WHAT YOU NEED TO DO: Rewrite the part of the material that opens with the line containing "Viewport: 1280px width, 800px height." and runs through the end of the material, replacing "track header" with "mixer panel" and changing nothing else. Leave the pictures out of the answer.

# THE DATA start

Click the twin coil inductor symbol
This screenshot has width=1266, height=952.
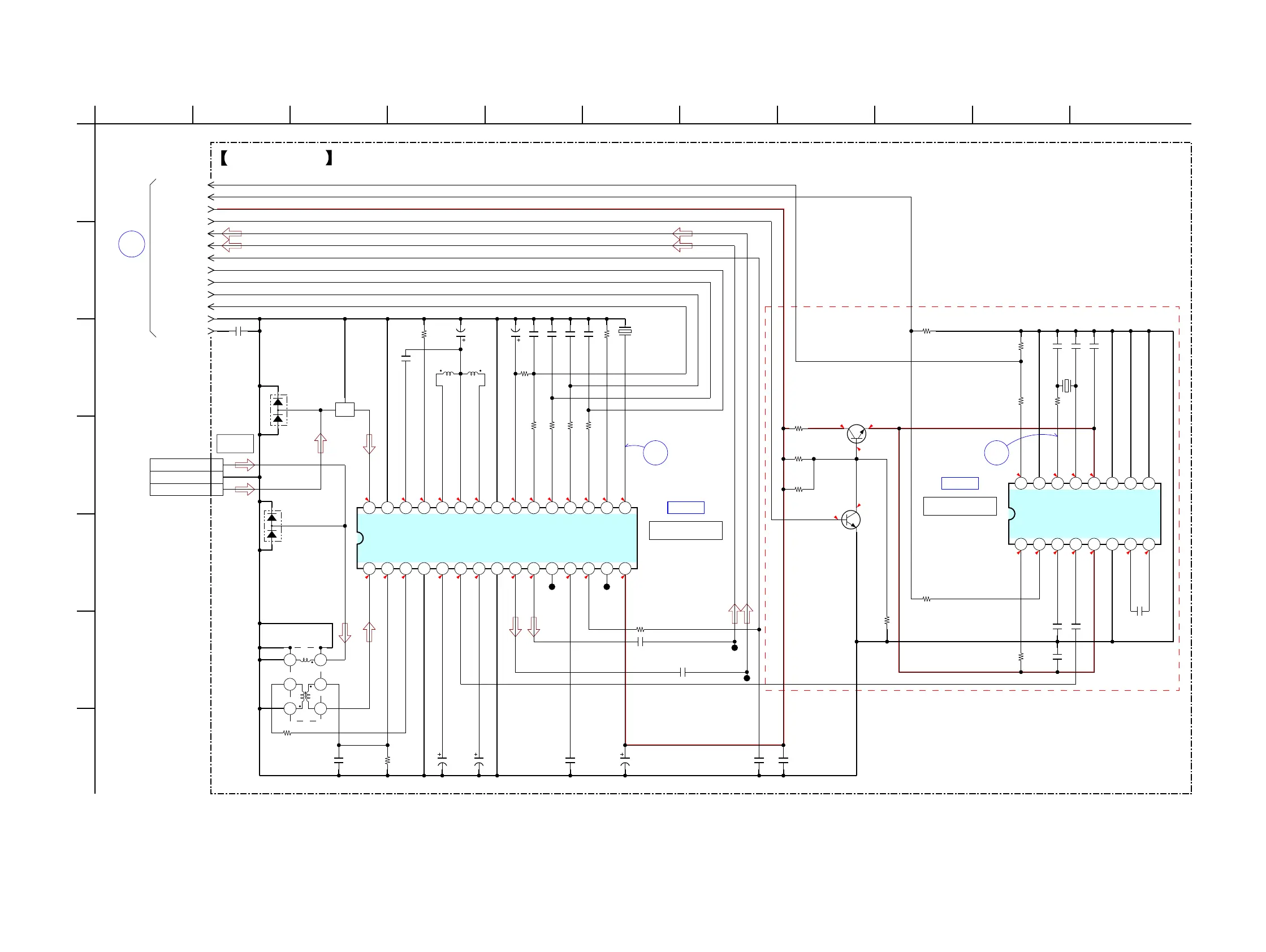pyautogui.click(x=460, y=374)
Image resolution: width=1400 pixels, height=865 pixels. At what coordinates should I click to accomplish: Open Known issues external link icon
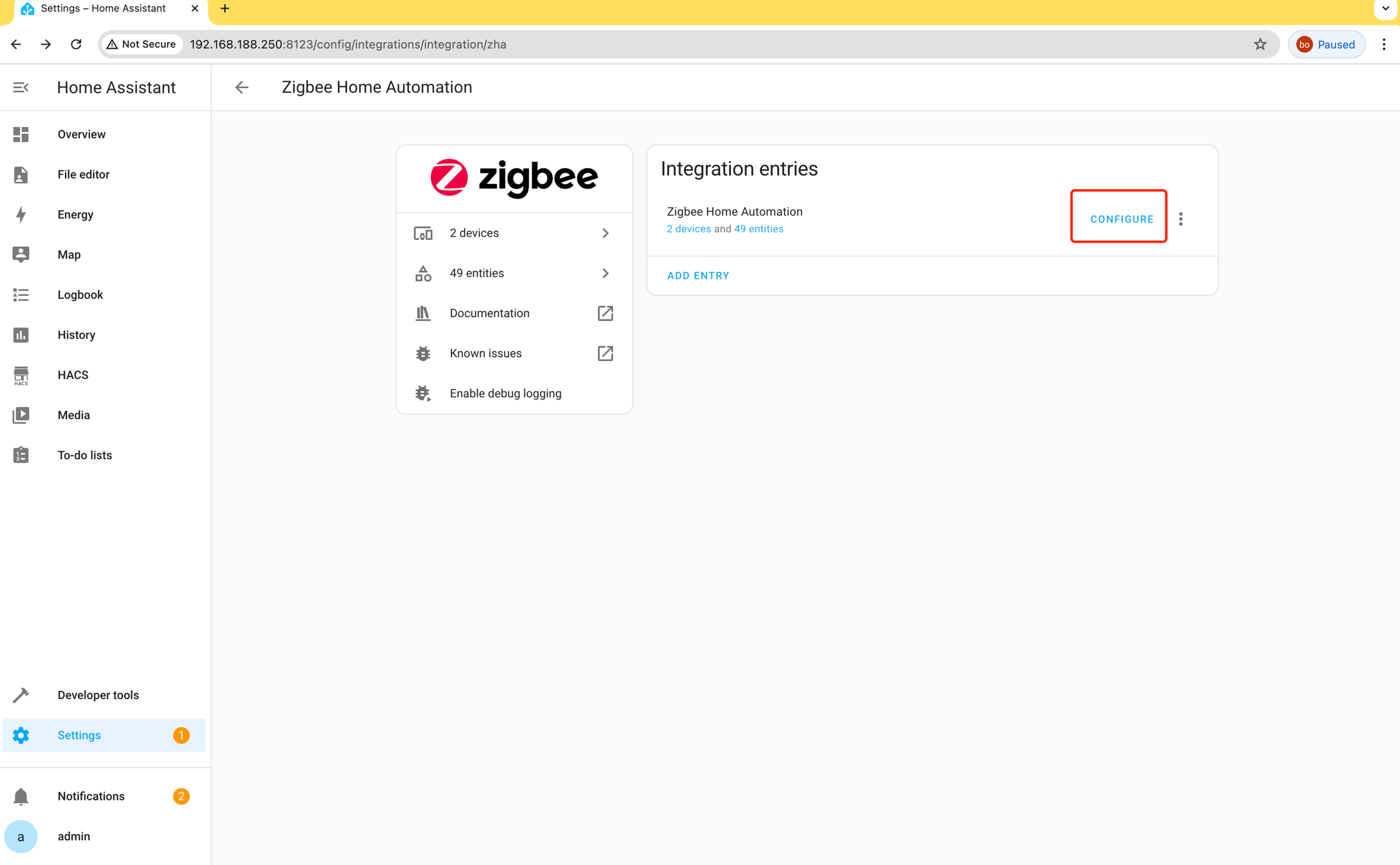coord(605,354)
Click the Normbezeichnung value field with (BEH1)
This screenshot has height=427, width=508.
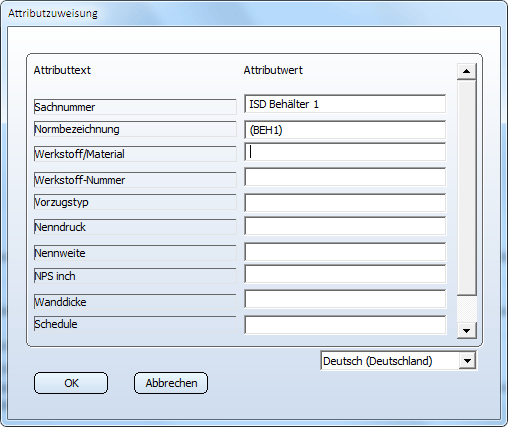pos(345,130)
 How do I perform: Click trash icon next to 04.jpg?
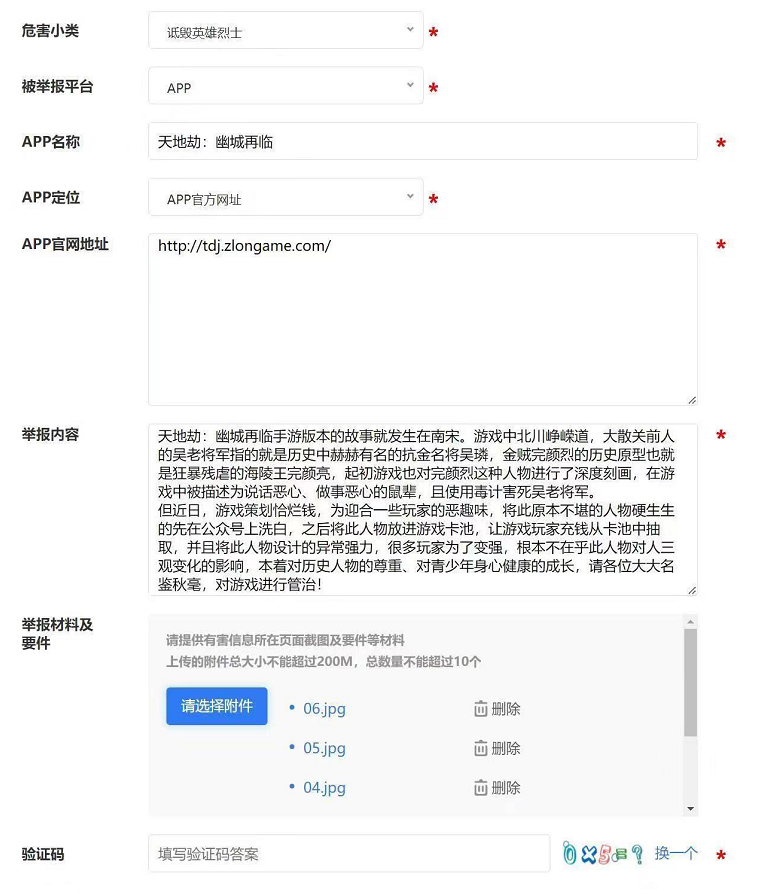[481, 787]
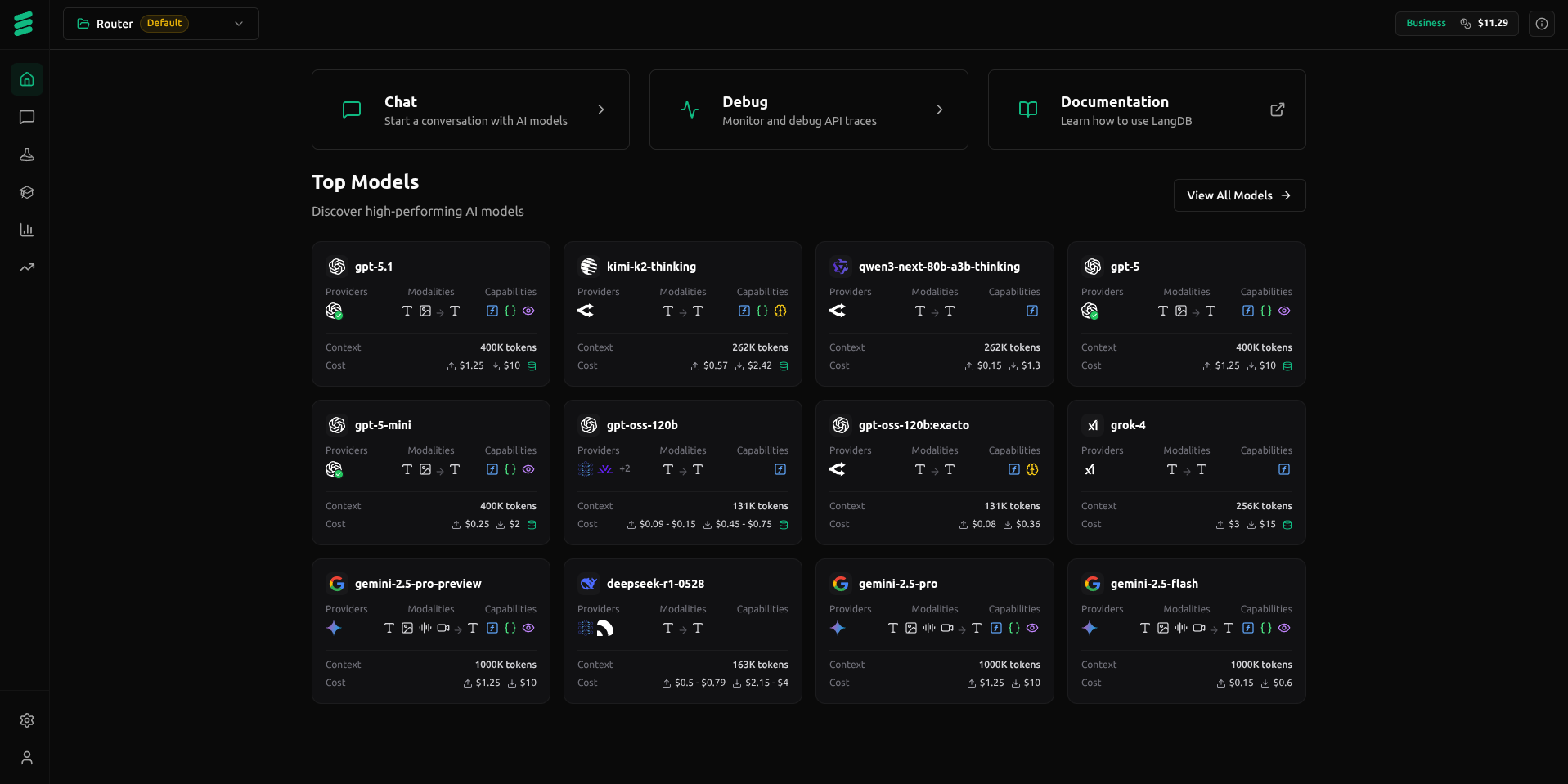Click the Business credits balance button
Viewport: 1568px width, 784px height.
[x=1456, y=24]
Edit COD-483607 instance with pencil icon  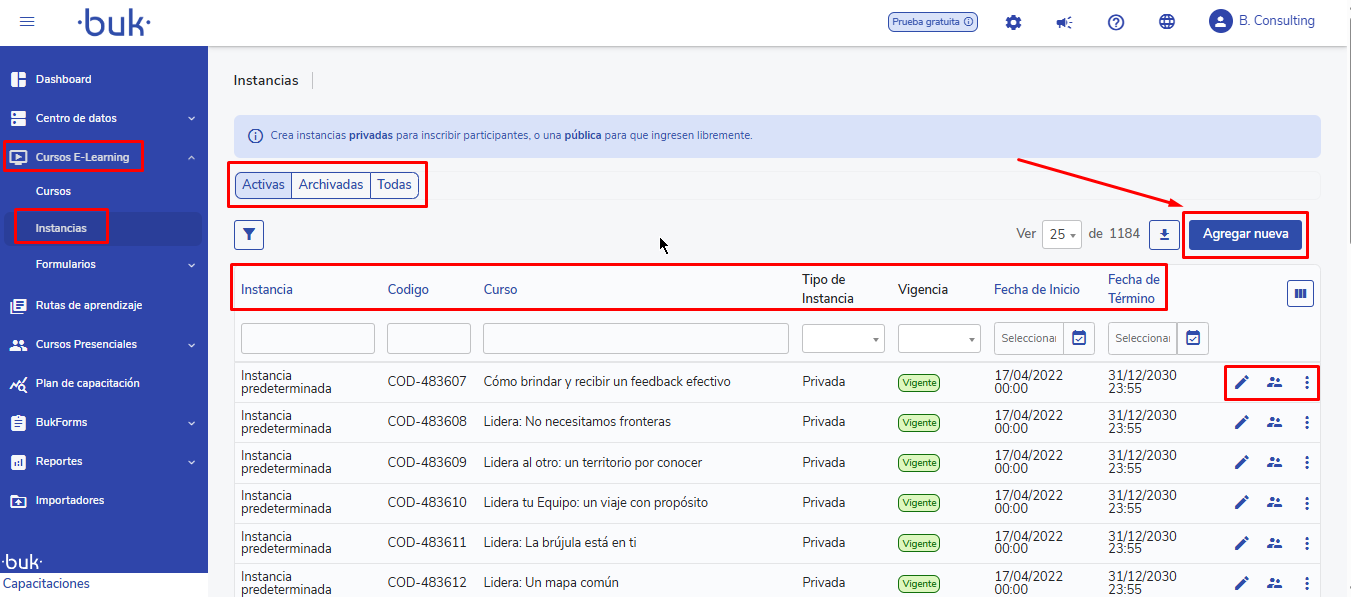click(1242, 382)
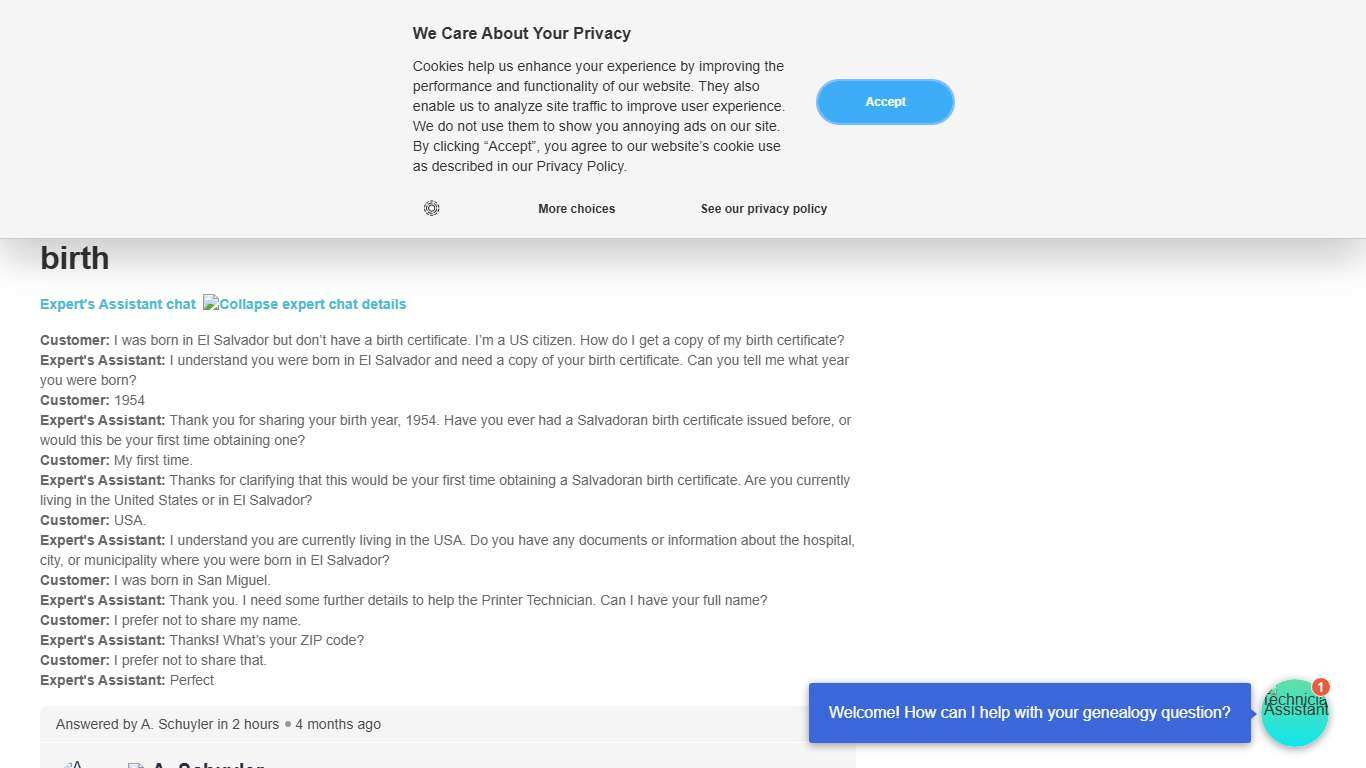Click the broken Collapse expert chat details image
This screenshot has height=768, width=1366.
(305, 304)
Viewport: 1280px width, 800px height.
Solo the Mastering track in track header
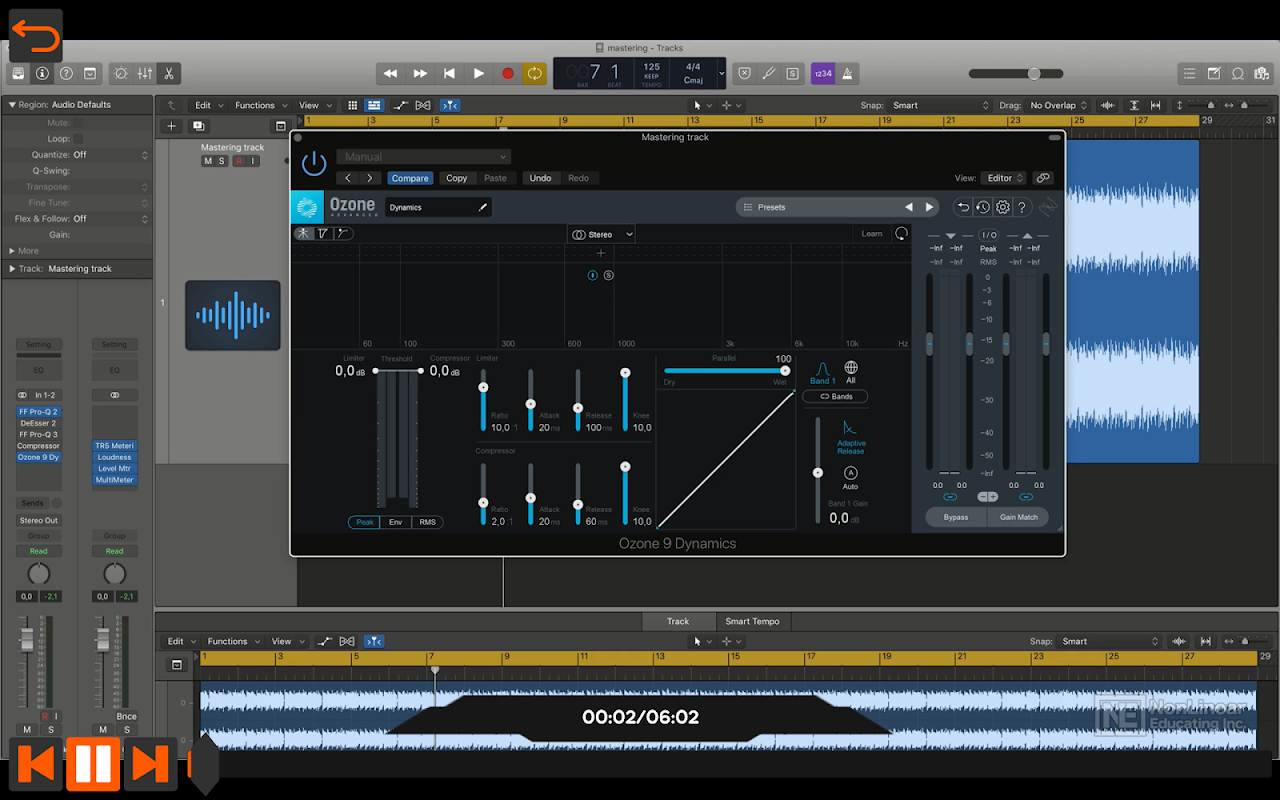pyautogui.click(x=221, y=161)
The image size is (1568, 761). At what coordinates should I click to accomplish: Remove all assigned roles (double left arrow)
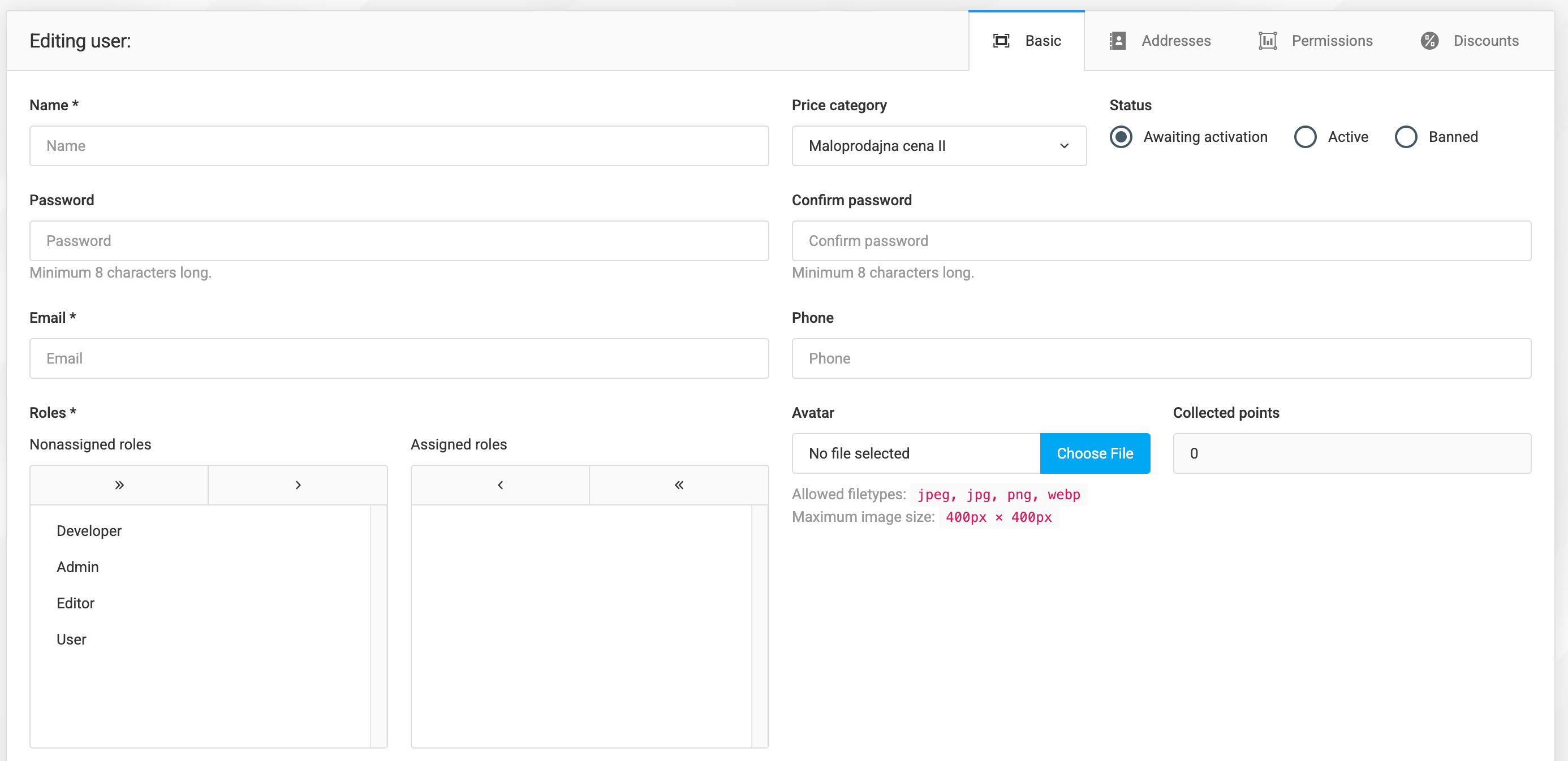(x=679, y=485)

# THE DATA end

RESULT OF THIS EXERCISE:
Viewport: 1280px width, 800px height.
Solo the Mastering track in mixer panel
pyautogui.click(x=221, y=161)
The image size is (1568, 761). At what coordinates should I click to accomplish: Remove all assigned roles (double left arrow)
(x=679, y=485)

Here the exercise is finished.